So, "from early 2007," this self-described "conservative-minded independent" became an "unabashed supporter" of a junior senator with two years of totally undistinguished performance at the national level and a record as an Illinois state senator of largely voting "present."
To give you an idea of the unlikelihood of this, only 20 percent of conservatives voted for Obama in 2008.
Sullivan wants Newsweek readers to believe he's part of that one fifth. Those that have been following him in recent years know that he's less conservative than Sen. John McCain (R-Ariz.).
Maybe that's why Sullivan didn't vote for him.
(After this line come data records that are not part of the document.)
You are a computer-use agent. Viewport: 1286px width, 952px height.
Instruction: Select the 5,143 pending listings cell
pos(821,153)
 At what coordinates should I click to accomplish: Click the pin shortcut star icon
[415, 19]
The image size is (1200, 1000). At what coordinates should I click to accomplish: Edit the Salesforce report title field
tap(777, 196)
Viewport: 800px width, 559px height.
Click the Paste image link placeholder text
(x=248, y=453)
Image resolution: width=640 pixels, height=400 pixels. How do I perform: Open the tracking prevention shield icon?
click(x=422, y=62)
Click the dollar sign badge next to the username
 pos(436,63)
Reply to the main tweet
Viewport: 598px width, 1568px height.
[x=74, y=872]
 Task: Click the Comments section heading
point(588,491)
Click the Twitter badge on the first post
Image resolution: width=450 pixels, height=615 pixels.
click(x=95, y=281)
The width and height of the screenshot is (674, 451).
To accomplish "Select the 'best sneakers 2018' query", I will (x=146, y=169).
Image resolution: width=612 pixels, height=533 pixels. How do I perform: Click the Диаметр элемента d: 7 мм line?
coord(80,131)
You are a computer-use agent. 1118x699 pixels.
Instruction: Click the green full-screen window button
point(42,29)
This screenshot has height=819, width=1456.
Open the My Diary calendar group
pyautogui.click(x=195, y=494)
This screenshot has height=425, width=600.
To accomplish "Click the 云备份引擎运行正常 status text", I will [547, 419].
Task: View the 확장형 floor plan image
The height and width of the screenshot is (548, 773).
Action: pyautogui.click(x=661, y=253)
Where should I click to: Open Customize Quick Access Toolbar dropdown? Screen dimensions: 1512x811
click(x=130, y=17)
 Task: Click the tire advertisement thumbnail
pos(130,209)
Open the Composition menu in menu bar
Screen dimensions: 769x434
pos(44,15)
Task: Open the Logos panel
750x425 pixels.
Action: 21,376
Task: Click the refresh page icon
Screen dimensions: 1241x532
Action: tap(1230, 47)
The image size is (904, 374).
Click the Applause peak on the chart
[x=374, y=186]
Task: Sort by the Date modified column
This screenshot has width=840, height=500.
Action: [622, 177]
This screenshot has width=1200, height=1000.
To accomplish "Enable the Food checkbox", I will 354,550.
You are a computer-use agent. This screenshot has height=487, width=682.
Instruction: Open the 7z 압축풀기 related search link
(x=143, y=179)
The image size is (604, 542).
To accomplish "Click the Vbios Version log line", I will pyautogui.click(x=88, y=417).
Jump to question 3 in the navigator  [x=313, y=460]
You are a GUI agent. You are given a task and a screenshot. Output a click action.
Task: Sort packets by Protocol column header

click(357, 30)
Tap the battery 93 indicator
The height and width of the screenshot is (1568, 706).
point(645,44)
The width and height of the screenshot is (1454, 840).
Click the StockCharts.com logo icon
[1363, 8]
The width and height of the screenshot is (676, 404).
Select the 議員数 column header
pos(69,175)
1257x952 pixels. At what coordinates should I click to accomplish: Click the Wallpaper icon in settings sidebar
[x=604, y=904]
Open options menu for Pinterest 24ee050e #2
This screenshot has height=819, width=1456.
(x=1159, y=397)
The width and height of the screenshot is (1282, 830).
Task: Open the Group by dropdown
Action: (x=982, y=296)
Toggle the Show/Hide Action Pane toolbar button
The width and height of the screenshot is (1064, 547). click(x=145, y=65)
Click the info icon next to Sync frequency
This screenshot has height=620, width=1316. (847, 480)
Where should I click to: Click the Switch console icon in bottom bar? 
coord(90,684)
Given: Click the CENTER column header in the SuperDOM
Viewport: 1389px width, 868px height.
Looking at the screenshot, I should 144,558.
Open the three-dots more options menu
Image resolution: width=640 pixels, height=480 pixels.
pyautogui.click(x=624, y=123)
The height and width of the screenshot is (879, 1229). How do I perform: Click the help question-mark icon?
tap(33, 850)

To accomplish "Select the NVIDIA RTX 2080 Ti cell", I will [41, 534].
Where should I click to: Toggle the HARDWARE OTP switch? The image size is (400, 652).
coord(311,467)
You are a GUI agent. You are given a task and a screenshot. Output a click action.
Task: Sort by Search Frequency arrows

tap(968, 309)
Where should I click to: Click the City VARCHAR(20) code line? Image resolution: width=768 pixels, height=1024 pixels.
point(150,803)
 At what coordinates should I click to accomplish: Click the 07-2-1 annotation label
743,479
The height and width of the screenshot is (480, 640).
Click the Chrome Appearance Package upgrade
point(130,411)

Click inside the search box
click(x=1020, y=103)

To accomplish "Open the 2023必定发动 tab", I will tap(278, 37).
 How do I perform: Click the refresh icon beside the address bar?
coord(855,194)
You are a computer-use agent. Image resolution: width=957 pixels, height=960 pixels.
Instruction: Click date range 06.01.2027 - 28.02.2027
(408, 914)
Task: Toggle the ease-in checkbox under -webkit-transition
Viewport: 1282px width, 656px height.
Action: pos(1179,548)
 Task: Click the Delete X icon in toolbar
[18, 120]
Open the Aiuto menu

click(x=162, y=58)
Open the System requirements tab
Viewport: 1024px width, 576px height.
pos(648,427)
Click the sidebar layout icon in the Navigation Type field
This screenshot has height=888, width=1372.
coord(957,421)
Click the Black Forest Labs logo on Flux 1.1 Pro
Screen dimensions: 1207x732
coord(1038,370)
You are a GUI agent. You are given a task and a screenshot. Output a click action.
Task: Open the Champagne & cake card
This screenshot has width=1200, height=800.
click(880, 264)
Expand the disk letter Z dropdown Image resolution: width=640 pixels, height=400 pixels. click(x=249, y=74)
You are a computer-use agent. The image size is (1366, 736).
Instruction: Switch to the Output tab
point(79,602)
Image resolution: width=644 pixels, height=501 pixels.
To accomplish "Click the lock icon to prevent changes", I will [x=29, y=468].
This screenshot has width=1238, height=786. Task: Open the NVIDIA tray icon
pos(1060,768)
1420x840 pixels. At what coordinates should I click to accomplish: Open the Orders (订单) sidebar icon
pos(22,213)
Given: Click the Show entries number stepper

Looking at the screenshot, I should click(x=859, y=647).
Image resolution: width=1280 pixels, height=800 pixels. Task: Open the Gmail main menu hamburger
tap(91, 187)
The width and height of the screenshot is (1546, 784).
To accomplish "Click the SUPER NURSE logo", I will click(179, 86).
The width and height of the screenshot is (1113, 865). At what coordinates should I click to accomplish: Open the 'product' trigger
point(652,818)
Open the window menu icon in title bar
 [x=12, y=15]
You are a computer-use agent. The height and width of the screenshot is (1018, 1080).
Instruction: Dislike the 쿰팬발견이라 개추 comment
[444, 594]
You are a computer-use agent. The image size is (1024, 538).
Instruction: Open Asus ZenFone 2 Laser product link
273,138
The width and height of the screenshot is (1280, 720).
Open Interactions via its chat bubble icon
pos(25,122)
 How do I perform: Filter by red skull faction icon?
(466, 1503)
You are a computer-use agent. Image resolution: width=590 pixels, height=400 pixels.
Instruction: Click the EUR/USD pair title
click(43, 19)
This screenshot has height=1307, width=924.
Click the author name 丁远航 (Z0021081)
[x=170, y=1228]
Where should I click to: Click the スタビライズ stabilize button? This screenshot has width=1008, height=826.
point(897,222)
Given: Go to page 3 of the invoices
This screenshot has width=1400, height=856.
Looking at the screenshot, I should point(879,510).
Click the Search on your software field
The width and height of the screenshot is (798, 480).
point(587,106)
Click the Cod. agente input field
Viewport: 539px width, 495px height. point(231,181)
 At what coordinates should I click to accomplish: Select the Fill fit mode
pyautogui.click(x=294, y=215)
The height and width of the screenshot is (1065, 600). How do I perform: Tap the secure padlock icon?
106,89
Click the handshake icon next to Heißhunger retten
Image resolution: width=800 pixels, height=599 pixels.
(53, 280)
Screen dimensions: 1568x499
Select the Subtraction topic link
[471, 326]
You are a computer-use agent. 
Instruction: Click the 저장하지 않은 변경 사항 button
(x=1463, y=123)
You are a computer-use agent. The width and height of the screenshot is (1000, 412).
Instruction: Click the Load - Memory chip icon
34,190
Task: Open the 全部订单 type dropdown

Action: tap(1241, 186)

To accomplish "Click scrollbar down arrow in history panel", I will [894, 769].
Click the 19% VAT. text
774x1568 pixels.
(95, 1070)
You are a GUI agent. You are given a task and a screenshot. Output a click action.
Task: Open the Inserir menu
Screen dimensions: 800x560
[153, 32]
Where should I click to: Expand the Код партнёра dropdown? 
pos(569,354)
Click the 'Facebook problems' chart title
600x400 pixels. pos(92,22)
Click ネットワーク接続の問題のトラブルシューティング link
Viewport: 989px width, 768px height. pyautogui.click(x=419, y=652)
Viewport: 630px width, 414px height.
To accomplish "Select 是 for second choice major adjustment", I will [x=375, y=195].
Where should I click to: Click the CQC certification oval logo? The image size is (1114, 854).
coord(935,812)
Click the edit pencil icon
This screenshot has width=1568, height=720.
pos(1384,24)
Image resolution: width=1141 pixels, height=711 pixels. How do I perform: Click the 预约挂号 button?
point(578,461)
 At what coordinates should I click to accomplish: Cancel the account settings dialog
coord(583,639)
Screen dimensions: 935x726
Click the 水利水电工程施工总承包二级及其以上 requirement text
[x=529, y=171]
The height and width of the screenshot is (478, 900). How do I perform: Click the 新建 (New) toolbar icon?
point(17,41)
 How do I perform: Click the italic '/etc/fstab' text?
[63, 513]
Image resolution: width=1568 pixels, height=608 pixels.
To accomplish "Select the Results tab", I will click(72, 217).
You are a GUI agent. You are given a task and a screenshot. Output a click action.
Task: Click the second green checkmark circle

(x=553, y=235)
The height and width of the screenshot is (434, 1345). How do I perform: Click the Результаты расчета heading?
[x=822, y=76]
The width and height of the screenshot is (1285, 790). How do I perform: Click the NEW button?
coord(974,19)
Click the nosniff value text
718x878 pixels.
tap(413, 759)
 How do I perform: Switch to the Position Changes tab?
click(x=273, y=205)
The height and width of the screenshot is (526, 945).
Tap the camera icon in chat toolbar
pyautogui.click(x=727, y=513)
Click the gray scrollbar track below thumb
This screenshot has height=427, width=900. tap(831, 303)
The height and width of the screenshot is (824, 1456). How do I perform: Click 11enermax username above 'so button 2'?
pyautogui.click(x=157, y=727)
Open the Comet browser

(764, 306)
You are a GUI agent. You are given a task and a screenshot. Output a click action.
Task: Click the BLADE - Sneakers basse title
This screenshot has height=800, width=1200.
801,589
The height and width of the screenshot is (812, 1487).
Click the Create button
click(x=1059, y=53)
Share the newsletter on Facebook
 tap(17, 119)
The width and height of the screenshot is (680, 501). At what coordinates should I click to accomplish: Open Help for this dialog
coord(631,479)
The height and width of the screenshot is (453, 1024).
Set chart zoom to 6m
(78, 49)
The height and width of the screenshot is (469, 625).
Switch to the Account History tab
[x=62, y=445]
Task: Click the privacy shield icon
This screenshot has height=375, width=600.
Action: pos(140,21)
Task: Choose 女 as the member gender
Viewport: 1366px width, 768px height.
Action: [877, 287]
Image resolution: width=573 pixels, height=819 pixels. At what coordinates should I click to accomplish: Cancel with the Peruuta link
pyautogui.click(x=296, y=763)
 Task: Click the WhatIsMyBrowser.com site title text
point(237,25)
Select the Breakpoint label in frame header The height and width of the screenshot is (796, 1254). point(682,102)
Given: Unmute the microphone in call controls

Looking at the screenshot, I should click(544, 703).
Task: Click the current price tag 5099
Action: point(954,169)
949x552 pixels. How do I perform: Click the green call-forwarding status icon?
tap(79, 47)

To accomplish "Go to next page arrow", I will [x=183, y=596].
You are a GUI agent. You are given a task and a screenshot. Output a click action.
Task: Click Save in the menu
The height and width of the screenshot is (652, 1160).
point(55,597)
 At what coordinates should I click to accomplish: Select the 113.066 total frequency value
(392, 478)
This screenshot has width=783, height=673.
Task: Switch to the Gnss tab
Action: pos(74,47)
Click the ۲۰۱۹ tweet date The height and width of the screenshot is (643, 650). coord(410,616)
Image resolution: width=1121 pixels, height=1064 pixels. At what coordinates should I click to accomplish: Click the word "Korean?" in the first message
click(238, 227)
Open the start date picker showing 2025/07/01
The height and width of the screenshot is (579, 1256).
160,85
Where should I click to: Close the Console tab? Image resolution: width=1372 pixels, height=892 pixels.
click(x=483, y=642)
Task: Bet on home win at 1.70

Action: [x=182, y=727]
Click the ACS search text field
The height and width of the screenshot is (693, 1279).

But the real laughs in this piece began a tad later when Sullivan actually defended Obama's - wait for it! - economic record:
When Obama took office, the United States was losing around 750,000 jobs a month. The last quarter of 2008 saw an annualized drop in growth approaching 9 percent. This was the most serious downturn since the 1930s, there was a real chance of a systemic collapse of the entire global financial system, and unemployment and debt—lagging indicators—were about to soar even further. No fair person can blame Obama for the wreckage of the next 12 months, as the financial crisis cut a swath through employment. Economies take time to shift course.
Sounds almost exactly like the Democrat argument pathetically espoused for years: Obama inherited a bad economy and had nothing to do with causing it.
Believing this requires one to completely ignore the Democrat takeover of Congress in January 2007, a 4.4 percent unemployment rate at the time, and that the recession Obama "inherited" and therefore can't be blamed for began eleven months later.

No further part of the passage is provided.